Tuesday, March 01, 2005

Mercury, IQ, and Lost Income

A new study attempts to put a dollar amount on lost earnings due to childhood mercury intake:

Lower IQ levels linked to mercury exposure in the womb costs the United States $8.7 billion a year in lost earnings potential, according to a study released Monday by researchers at a New York hospital.
I have mixed emotions about studies like this one. Their assumptions tend to be open to considerable dispute, and in some cases they end up coming across as "junk science" even when their methodology is basically sound, simply because they're not written in a way that reduces the chance of propagandistic misuse by one side or the other.

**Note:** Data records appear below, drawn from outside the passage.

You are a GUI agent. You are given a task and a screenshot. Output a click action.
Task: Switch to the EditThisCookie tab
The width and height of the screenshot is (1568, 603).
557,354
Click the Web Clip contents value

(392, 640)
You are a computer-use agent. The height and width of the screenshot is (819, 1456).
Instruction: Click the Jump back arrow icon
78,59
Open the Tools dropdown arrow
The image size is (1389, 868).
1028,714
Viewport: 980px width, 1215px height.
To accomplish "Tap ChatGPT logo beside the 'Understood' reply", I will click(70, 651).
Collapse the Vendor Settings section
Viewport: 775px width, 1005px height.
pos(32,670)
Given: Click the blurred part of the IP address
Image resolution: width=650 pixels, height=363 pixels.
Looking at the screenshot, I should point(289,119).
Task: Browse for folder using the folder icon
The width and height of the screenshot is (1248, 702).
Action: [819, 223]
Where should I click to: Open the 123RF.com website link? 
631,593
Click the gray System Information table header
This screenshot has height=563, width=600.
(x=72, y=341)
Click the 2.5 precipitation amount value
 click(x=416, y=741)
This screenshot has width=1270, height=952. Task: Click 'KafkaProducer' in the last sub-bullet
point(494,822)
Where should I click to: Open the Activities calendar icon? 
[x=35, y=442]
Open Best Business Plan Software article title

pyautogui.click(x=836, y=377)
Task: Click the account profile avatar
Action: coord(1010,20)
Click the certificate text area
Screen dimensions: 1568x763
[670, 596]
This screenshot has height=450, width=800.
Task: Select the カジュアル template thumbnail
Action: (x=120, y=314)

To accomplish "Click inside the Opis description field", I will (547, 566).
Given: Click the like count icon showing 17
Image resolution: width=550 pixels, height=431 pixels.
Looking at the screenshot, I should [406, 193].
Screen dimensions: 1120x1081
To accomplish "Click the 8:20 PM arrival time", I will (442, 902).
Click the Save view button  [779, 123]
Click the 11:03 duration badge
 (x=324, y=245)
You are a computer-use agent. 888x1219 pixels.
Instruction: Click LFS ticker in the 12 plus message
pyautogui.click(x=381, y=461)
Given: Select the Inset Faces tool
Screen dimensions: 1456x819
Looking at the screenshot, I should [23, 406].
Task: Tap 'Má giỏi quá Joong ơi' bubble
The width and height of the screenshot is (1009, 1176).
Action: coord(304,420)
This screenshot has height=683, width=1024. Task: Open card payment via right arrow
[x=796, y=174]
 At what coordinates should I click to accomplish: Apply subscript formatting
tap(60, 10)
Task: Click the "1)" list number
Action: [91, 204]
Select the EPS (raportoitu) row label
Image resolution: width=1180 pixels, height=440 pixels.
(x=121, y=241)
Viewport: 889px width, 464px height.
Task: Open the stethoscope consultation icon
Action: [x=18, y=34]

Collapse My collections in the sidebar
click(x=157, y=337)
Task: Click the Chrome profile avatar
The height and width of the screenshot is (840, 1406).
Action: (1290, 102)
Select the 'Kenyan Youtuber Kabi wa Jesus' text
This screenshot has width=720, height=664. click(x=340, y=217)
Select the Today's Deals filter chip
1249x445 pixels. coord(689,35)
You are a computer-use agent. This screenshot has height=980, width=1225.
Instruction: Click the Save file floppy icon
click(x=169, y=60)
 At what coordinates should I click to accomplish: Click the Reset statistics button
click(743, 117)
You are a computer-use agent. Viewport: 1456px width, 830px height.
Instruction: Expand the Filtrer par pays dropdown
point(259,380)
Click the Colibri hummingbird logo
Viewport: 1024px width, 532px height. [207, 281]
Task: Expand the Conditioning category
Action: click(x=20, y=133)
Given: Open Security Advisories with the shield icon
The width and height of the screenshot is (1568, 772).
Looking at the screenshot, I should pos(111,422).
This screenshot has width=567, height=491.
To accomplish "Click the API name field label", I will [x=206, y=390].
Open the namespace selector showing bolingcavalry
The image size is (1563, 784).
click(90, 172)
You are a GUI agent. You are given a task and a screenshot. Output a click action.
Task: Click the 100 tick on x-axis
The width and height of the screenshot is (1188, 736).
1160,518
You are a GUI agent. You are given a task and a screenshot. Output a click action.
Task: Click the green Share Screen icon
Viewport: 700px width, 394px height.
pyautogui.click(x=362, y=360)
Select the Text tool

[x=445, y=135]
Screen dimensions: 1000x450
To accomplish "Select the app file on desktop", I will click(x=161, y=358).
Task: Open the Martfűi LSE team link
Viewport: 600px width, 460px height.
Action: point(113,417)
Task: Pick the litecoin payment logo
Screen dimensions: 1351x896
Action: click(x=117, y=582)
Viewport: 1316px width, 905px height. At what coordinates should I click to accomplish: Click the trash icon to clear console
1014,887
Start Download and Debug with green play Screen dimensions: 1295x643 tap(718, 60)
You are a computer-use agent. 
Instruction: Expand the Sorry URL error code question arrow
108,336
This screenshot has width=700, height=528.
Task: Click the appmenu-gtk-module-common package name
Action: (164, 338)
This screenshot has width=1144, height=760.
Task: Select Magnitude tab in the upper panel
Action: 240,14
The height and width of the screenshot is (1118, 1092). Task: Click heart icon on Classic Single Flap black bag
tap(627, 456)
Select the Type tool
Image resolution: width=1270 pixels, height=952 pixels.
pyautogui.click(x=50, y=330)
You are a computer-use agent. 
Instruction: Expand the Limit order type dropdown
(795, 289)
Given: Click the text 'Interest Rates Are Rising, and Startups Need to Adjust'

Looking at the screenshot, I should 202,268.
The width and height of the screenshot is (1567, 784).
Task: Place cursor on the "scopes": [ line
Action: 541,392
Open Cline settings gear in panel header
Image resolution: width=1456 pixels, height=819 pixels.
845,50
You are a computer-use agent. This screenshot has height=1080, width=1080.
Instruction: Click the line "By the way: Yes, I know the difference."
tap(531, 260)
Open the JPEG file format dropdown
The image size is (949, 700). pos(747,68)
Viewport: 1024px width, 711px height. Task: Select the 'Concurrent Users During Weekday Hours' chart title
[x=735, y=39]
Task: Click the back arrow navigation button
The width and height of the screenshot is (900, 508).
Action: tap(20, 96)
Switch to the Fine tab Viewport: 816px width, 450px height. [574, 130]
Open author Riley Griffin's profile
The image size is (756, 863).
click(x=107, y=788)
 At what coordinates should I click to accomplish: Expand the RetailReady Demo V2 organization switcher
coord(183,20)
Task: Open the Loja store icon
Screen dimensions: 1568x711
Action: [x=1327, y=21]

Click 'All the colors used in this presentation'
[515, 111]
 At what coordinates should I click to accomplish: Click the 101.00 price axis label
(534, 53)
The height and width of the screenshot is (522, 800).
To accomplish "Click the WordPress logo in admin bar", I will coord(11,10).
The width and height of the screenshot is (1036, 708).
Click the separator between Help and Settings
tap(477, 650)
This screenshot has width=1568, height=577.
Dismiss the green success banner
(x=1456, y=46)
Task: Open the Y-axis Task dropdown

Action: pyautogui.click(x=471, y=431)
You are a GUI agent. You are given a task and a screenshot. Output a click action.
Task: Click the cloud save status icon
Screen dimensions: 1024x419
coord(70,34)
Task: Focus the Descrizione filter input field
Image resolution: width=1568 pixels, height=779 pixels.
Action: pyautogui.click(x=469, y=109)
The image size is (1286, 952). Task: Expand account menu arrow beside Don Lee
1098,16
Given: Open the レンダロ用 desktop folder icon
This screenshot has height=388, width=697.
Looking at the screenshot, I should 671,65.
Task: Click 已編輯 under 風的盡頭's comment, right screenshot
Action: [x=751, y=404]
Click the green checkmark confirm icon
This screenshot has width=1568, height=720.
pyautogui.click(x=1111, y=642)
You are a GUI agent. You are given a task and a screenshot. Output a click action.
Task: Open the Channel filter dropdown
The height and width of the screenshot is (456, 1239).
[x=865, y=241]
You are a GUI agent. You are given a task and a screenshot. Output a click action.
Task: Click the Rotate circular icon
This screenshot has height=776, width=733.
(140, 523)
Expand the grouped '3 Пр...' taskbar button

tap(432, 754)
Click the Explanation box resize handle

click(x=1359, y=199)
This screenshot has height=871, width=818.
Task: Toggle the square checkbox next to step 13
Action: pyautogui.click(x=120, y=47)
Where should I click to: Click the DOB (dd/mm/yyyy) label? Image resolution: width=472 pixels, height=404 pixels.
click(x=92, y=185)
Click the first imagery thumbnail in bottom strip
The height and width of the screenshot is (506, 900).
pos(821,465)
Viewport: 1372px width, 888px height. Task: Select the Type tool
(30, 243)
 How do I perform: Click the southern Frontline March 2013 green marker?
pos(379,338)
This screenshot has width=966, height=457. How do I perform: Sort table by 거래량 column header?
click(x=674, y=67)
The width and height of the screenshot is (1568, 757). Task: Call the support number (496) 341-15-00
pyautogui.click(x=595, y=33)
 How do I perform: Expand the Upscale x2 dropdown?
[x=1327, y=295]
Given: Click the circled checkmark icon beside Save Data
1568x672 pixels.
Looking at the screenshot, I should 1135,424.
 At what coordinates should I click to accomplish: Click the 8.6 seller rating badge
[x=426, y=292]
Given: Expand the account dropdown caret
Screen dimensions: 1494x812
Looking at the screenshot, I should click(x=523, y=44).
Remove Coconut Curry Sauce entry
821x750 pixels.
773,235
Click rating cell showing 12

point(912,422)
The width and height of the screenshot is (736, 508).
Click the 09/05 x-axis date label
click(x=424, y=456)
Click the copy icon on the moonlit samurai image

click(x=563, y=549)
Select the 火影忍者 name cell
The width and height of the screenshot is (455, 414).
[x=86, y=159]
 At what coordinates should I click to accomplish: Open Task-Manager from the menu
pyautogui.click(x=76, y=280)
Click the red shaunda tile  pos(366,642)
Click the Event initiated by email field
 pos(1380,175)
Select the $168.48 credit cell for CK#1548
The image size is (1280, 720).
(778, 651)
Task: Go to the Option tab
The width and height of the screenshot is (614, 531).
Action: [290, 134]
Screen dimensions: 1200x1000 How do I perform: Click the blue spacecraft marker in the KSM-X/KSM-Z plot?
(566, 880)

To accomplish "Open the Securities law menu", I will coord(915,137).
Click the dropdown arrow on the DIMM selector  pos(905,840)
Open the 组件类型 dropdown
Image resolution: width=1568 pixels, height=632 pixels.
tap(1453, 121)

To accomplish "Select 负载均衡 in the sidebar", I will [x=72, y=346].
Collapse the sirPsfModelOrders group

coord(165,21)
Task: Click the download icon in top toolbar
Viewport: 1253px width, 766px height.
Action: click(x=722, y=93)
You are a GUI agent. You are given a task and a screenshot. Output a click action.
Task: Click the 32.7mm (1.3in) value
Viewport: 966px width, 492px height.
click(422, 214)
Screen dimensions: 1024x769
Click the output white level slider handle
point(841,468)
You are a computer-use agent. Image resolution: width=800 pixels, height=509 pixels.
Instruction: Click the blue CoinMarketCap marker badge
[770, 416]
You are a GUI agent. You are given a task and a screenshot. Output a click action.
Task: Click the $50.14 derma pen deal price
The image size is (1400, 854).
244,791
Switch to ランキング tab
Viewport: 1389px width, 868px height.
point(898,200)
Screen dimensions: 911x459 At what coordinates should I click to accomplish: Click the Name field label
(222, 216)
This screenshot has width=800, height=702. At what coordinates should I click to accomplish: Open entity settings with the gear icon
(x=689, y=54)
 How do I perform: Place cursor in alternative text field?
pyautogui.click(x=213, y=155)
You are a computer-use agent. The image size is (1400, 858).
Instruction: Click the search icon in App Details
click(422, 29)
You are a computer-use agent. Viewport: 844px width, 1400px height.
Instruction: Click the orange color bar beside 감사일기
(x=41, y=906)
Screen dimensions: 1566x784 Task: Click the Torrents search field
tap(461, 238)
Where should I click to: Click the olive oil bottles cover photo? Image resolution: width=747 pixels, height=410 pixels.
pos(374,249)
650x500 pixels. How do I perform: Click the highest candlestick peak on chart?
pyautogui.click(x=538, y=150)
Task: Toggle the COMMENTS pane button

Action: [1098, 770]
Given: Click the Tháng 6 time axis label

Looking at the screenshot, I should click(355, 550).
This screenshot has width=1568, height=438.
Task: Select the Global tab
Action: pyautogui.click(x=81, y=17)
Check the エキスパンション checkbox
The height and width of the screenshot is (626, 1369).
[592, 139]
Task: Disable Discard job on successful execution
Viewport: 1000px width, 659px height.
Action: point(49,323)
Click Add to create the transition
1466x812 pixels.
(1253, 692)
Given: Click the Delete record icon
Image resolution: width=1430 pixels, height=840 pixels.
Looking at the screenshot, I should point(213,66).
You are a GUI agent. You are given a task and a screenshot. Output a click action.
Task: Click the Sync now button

As regards these specific findings, I'm extremely wary of studies that link future productivity, earnings, or social status to IQ. The scientist chosen to debunk the findings shares at least some of my concerns:
Leonard Levin, a scientist at the Electric Power Research Institute, said no group has produced hard evidence to back up the estimates of the impact mercury has on intelligence.
It's also true that no one's produced hard evidence that IQ and "intelligence" have any meaningful correspondence, or that IQ has a broad predictive value that reliably cuts across socioeconomic lines. That gratifying point of agreement aside, the article might've mentioned the Electric Power Research Institute's massive conflict of interest, since it's a front group for mercury-spewing energy companies, and has a history of conducting scientifically questionable studies itself.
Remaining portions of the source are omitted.